### Quoted passage
A convincing portrait of anorexia is woven into an otherwise unconvincing tapestry in To the Bone, the semi-autobiographical feature directorial debut of Marti Noxon (who also wrote the screenplay) that exists in some no man’s land between admirable and frustrating. It’s admirable because of the subject matter – a young woman’s eating disorder – and the candor with which Noxon approaches it. It’s frustrating because so much of what surrounds this is melodrama of a middling, often predictable order. There are good forms of manipulation, and then there is piling on the protagonist for the purposes of seeing all sides of suffering.

Noxon’s personal history with anorexia certainly informs her telling of this story, and so, for that matter, does the shared history of Lily Collins, who quite effectively plays the young woman in question. Her name is Ellen, although it does not stay that way for the entire movie. She is, indeed, anorexic, only biting into and chewing food before spitting it out onto a napkin. She is remarkably thin, and having returned from inpatient treatment to a tense home (We never see her father, the maternal figure in the household is her stepmother, and her biological mother left years ago, after a mental breakdown), the impulse not to swallow becomes stronger.

### Extracted entries
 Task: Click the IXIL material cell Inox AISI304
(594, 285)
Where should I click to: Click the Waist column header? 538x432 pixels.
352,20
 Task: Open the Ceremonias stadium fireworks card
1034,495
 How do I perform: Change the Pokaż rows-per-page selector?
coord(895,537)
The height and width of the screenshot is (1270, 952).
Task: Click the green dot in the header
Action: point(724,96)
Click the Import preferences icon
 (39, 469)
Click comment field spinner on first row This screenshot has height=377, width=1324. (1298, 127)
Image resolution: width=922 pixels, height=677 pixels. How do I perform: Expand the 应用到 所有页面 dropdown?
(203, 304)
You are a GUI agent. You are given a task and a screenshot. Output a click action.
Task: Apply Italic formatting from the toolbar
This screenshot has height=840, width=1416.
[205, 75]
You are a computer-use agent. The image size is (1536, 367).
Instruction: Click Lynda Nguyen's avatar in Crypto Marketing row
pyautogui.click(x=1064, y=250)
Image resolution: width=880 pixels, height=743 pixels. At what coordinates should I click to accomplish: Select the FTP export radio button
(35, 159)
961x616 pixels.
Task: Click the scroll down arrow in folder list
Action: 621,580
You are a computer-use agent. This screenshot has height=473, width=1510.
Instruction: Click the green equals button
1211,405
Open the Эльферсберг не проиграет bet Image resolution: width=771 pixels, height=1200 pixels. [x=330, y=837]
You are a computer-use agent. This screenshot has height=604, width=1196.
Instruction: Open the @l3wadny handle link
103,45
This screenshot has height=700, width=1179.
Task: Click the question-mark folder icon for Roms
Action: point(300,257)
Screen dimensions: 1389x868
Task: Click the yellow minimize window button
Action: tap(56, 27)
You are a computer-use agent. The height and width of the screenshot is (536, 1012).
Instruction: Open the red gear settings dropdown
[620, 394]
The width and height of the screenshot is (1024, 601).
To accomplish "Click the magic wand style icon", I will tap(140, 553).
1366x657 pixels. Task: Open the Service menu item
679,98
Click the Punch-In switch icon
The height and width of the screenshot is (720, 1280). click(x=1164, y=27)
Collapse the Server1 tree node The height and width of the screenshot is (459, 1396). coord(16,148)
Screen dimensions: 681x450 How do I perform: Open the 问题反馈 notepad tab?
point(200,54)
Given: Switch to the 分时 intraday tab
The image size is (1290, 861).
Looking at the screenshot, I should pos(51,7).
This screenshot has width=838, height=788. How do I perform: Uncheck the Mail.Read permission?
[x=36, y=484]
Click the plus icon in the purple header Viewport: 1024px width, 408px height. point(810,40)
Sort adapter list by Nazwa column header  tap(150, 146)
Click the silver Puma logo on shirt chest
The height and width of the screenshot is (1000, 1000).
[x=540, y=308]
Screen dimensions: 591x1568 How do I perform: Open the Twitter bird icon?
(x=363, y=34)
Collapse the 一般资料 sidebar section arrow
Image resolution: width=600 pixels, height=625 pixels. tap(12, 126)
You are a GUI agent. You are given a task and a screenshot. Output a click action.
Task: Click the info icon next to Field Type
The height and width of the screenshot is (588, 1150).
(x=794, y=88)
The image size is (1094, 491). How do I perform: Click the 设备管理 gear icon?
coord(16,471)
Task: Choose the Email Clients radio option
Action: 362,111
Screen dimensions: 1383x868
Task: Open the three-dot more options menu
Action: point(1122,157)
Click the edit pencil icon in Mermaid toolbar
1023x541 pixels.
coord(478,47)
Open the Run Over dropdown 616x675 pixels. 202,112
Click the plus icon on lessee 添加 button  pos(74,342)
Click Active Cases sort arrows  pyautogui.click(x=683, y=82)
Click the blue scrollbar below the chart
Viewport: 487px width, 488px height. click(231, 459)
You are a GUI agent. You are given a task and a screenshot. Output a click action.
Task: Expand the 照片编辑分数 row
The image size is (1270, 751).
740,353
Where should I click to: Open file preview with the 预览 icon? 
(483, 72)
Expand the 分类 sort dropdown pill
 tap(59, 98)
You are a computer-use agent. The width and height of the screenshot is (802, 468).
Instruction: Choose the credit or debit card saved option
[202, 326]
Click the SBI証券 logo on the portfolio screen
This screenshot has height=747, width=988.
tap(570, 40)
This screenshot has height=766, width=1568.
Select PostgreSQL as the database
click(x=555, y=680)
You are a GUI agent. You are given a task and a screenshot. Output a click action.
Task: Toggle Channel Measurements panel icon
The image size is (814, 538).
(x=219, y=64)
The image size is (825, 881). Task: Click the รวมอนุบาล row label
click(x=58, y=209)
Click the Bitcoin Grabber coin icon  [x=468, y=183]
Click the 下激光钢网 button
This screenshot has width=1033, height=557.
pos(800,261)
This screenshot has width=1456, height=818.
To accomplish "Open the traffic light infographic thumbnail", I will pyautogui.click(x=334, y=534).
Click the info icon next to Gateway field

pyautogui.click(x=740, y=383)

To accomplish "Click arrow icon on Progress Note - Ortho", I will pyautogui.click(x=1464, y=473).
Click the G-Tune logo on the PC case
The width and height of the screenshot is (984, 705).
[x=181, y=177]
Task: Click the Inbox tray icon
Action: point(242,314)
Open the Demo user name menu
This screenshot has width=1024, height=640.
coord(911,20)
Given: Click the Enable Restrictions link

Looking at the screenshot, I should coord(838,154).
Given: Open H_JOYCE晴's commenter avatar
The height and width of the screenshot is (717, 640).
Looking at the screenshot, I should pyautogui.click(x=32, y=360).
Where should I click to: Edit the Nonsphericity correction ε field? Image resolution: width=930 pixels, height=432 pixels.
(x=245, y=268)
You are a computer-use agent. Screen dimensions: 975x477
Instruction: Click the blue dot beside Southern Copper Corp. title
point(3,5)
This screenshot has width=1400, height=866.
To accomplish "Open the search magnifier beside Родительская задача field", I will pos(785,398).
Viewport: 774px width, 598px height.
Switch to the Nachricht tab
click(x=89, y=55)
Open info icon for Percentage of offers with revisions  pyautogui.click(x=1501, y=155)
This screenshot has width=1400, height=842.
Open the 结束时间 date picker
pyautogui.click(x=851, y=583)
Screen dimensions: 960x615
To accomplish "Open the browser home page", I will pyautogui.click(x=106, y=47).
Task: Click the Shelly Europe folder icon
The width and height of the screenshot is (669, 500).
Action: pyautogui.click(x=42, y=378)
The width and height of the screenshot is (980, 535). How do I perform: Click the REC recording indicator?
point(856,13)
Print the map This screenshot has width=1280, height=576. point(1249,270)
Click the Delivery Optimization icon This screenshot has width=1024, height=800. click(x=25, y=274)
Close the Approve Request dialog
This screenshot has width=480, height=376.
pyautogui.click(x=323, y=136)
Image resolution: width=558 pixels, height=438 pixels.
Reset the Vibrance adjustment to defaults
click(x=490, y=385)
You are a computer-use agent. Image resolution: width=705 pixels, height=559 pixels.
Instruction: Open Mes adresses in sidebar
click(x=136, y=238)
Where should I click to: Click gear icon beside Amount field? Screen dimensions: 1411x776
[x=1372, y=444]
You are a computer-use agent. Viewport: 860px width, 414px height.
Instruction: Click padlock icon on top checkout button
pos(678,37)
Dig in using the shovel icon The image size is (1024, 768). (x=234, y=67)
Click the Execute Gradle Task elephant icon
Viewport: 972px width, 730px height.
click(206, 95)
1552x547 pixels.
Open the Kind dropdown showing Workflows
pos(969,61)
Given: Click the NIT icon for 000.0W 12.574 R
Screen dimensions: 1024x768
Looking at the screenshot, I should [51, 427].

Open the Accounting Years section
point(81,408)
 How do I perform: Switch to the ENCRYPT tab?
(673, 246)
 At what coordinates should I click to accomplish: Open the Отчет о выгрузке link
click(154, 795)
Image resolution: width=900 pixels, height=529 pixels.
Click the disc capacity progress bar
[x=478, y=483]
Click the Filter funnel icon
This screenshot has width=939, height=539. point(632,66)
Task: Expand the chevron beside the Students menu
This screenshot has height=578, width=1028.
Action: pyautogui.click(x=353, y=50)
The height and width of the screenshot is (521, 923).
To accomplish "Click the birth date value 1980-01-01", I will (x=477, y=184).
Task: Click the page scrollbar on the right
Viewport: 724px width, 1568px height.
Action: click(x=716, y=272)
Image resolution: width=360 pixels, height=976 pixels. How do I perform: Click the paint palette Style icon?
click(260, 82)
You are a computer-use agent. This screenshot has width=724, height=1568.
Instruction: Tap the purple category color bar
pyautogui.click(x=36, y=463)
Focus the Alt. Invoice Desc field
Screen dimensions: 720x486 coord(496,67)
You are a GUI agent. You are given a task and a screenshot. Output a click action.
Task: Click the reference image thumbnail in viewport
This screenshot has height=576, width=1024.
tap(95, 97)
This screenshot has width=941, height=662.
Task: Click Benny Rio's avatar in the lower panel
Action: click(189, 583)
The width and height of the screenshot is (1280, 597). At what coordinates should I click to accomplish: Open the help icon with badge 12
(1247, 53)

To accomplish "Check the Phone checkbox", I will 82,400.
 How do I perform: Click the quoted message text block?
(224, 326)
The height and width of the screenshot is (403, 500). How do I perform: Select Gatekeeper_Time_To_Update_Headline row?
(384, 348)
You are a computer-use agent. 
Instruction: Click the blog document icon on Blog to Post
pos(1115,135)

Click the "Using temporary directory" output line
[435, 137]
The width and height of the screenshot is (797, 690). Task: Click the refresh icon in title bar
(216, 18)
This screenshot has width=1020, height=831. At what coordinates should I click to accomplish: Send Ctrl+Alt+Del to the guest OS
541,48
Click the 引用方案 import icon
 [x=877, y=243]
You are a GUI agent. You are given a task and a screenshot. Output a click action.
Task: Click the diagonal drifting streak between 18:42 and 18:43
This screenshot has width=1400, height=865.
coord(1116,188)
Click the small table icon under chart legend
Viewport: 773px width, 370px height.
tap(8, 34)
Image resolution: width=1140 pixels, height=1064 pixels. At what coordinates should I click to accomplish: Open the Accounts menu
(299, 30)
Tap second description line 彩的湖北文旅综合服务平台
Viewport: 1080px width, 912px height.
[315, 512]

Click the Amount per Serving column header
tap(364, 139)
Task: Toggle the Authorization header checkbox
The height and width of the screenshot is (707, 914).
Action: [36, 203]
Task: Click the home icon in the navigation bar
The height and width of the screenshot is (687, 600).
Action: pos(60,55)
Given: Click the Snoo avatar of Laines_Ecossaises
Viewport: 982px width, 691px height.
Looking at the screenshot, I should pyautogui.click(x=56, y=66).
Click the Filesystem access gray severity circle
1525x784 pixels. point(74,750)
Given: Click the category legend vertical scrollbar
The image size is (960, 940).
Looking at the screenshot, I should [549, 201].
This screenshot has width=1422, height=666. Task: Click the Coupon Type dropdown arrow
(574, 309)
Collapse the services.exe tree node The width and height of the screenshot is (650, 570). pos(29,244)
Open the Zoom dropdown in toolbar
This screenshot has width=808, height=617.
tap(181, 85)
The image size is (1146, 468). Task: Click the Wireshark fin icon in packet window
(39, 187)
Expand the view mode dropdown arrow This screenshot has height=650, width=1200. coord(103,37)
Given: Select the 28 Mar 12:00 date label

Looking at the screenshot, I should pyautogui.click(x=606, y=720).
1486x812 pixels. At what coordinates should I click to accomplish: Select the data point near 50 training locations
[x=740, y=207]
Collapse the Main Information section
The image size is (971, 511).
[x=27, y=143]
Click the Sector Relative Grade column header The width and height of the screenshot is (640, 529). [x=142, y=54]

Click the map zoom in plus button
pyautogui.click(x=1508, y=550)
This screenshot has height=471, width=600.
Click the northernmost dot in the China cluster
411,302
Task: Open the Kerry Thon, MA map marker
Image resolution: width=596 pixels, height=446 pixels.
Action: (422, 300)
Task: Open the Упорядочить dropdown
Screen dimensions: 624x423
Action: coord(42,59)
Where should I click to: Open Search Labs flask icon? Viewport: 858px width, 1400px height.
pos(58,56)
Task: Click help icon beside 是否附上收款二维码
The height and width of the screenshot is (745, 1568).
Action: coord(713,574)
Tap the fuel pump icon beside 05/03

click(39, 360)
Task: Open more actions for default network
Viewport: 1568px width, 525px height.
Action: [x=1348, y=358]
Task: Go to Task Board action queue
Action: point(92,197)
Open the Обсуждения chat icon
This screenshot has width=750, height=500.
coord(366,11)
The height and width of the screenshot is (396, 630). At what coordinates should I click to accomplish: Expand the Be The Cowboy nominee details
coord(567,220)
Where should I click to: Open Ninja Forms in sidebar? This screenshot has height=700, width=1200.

### Task brief
Which people does the film review mention by name? The lines have no connection to the film review.

### Result below
Marti Noxon, Lily Collins, Ellen